Supplied entries:
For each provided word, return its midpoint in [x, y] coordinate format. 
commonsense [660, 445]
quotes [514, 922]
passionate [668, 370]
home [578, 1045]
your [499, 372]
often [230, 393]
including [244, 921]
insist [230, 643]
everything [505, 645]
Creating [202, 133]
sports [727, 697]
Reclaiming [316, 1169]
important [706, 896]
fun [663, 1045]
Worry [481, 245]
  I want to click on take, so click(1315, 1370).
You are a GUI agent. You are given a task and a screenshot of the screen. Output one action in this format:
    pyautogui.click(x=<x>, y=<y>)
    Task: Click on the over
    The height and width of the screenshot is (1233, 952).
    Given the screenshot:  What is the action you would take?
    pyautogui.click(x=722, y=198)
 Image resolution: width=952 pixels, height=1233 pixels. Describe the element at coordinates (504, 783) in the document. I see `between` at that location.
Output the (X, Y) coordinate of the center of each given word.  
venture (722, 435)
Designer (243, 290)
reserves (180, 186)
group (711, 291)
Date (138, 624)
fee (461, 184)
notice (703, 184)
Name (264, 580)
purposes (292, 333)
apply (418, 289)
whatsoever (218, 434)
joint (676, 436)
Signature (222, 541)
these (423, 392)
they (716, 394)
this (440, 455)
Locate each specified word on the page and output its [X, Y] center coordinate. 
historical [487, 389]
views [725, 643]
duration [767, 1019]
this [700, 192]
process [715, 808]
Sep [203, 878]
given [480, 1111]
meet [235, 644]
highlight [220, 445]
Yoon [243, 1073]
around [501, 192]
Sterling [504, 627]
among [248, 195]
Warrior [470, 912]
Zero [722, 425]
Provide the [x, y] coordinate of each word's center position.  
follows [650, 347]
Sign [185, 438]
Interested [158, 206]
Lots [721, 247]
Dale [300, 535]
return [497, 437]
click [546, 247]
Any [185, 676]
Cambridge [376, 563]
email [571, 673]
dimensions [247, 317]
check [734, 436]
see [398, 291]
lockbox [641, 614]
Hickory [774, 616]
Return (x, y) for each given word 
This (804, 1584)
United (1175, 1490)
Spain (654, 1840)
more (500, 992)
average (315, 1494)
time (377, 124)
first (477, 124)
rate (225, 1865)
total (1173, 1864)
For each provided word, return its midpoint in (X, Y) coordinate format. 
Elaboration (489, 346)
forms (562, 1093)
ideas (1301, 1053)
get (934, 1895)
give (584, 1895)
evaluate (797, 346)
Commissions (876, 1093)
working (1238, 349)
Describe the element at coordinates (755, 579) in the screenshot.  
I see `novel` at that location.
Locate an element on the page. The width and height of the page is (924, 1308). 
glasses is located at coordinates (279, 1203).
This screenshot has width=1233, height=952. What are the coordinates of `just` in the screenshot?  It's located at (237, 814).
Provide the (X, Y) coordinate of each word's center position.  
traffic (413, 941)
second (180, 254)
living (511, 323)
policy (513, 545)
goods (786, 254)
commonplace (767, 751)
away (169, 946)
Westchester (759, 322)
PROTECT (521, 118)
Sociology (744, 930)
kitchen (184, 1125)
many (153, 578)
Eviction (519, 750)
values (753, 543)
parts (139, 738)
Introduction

Stated goal: Please repeat all of the data above, substituting "center point" for each "midpoint" and changing nothing else.

Exercise output:
For each provided word, return its center point in [x, y] coordinate format. 
commonsense [660, 445]
quotes [514, 922]
passionate [668, 370]
home [578, 1045]
your [499, 372]
often [230, 393]
including [244, 921]
insist [230, 643]
everything [505, 645]
Creating [202, 133]
sports [727, 697]
Reclaiming [316, 1169]
important [706, 896]
fun [663, 1045]
Worry [481, 245]
  I want to click on take, so click(1315, 1370).
You are a GUI agent. You are given a task and a screenshot of the screen. Output one action in this format:
    pyautogui.click(x=<x>, y=<y>)
    Task: Click on the over
    The height and width of the screenshot is (1233, 952).
    Given the screenshot:  What is the action you would take?
    pyautogui.click(x=722, y=198)
 Image resolution: width=952 pixels, height=1233 pixels. Describe the element at coordinates (504, 783) in the document. I see `between` at that location.
Output the (X, Y) coordinate of the center of each given word.  
venture (722, 435)
Designer (243, 290)
reserves (180, 186)
group (711, 291)
Date (138, 624)
fee (461, 184)
notice (703, 184)
Name (264, 580)
purposes (292, 333)
apply (418, 289)
whatsoever (218, 434)
joint (676, 436)
Signature (222, 541)
these (423, 392)
they (716, 394)
this (440, 455)
Locate each specified word on the page and output its [X, Y] center coordinate. 
historical [487, 389]
views [725, 643]
duration [767, 1019]
this [700, 192]
process [715, 808]
Sep [203, 878]
given [480, 1111]
meet [235, 644]
highlight [220, 445]
Yoon [243, 1073]
around [501, 192]
Sterling [504, 627]
among [248, 195]
Warrior [470, 912]
Zero [722, 425]
Provide the [x, y] coordinate of each word's center position.  
follows [650, 347]
Sign [185, 438]
Interested [158, 206]
Lots [721, 247]
Dale [300, 535]
return [497, 437]
click [546, 247]
Any [185, 676]
Cambridge [376, 563]
email [571, 673]
dimensions [247, 317]
check [734, 436]
see [398, 291]
lockbox [641, 614]
Hickory [774, 616]
Return (x, y) for each given word 
This (804, 1584)
United (1175, 1490)
Spain (654, 1840)
more (500, 992)
average (315, 1494)
time (377, 124)
first (477, 124)
rate (225, 1865)
total (1173, 1864)
For each provided word, return its center point in (X, Y) coordinate format. 
Elaboration (489, 346)
forms (562, 1093)
ideas (1301, 1053)
get (934, 1895)
give (584, 1895)
evaluate (797, 346)
Commissions (876, 1093)
working (1238, 349)
Describe the element at coordinates (755, 579) in the screenshot.  
I see `novel` at that location.
Locate an element on the page. The width and height of the page is (924, 1308). 
glasses is located at coordinates (279, 1203).
This screenshot has width=1233, height=952. What are the coordinates of `just` in the screenshot?  It's located at (237, 814).
Provide the (X, Y) coordinate of each word's center position.  
traffic (413, 941)
second (180, 254)
living (511, 323)
policy (513, 545)
goods (786, 254)
commonplace (767, 751)
away (169, 946)
Westchester (759, 322)
PROTECT (521, 118)
Sociology (744, 930)
kitchen (184, 1125)
many (153, 578)
Eviction (519, 750)
values (753, 543)
parts (139, 738)
Introduction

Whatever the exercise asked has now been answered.